The region has long experienced tension between farming communities and pastoral groups over grazing routes, settlement expansion, and political representation.
Conflict analysts note that Middle Belt states like Taraba face layered drivers of violence:
Climate stress and desertification pushing herders southward
Population growth increasing land pressure
Ethnic and religious polarization
Weak enforcement of land tenure systems
Proliferation of small arms
While officials describe the crisis as communal conflict — implying cycles of attack and reprisal — many Tiv residents reject that framing.
“This is not a clash,” says Samuel Kyugah, a community leader. “It is one-sided displacement.”
That claim remains contested and unverified at official levels.
Politics and Disenfranchisement
Beyond the humanitarian toll, the crisis may carry electoral implications.
In Chanchanji Ward, residents say over 40 polling units have been rendered inactive due to displacement. If accurate, that could significantly affect voter participation patterns in future elections.
Comr. Uko Wuaga Moses argues the violence is fueling political apathy.
“When people feel unprotected, they withdraw,” he says.
Some residents have publicly accused Governor Agbu Kefas of failing to act decisively. One critic alleged complicity — a serious claim unsupported by public evidence. The Governor has previously stated that security deployments are ongoing and that violence in Southern Taraba stems from complex communal tensions.
Efforts to obtain updated official responses for this report were ongoing at press time.
Security and Accountability Gaps
A recurring concern among residents is the absence of visible accountability.
Questions raised by community leaders include:
How many suspects have been arrested?
How many prosecutions have occurred?
Is there an independent investigation?
What preventive security strategy is in place?
Without transparent reporting, speculation and distrust thrive.
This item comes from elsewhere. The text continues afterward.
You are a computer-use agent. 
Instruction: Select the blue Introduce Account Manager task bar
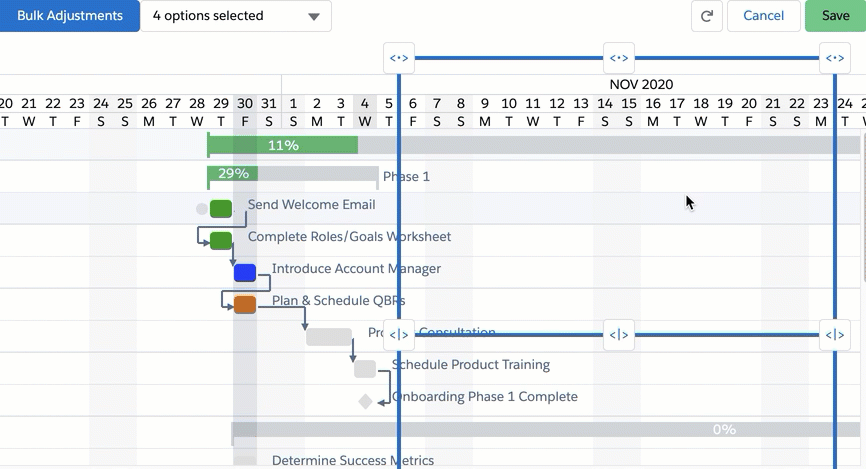pos(245,273)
Security experts warn that unresolved rural violence can evolve into entrenched ethnic polarization if left unaddressed.
Competing Realities
Two realities now coexist in Southern Taraba:
Official narrative:
Communal clashes
Security efforts underway
Relative regional stability
Community narrative:
Coordinated targeting
Systematic land takeover
Government indifference
The absence of an independent, publicly accessible fact-finding report allows both narratives to persist unchecked.
Cultural and Generational Impact
Beyond physical destruction lies a quieter loss.
Traditional festivals have been suspended. Sacred sites are inaccessible. Children raised in displacement risk losing connection to ancestral land and language.
“When land goes, identity goes with it,” says an elderly displaced farmer in Takum.
Prolonged displacement could permanently reshape the demographic and cultural map of Southern Taraba.
What Happens Next?
For peace to hold, conflict researchers argue that several steps are critical:
Independent, transparent investigation of attacks
Verified casualty and displacement data
Security sector accountability
Structured peace dialogue between affected communities
Long-term land-use and grazing policy clarity
Reconstruction and return guarantees
Without these, cycles of violence may persist.
A Region at a Crossroads
As dusk settles over the abandoned hills of Chanchanji, the question is no longer whether violence has occurred — it has.
The deeper question is whether Southern Taraba’s crisis will be:
Properly investigated,
Politically addressed,
And structurally resolved,
—or quietly absorbed into Nigeria’s long list of unresolved rural conflicts.
“We are not numbers,” says Comr. Uko Wuaga Moses. “We are people.”
For now, thousands remain displaced. Farms remain untended. Trust remains fractured.
And the silence over Southern Taraba grows heavier each day.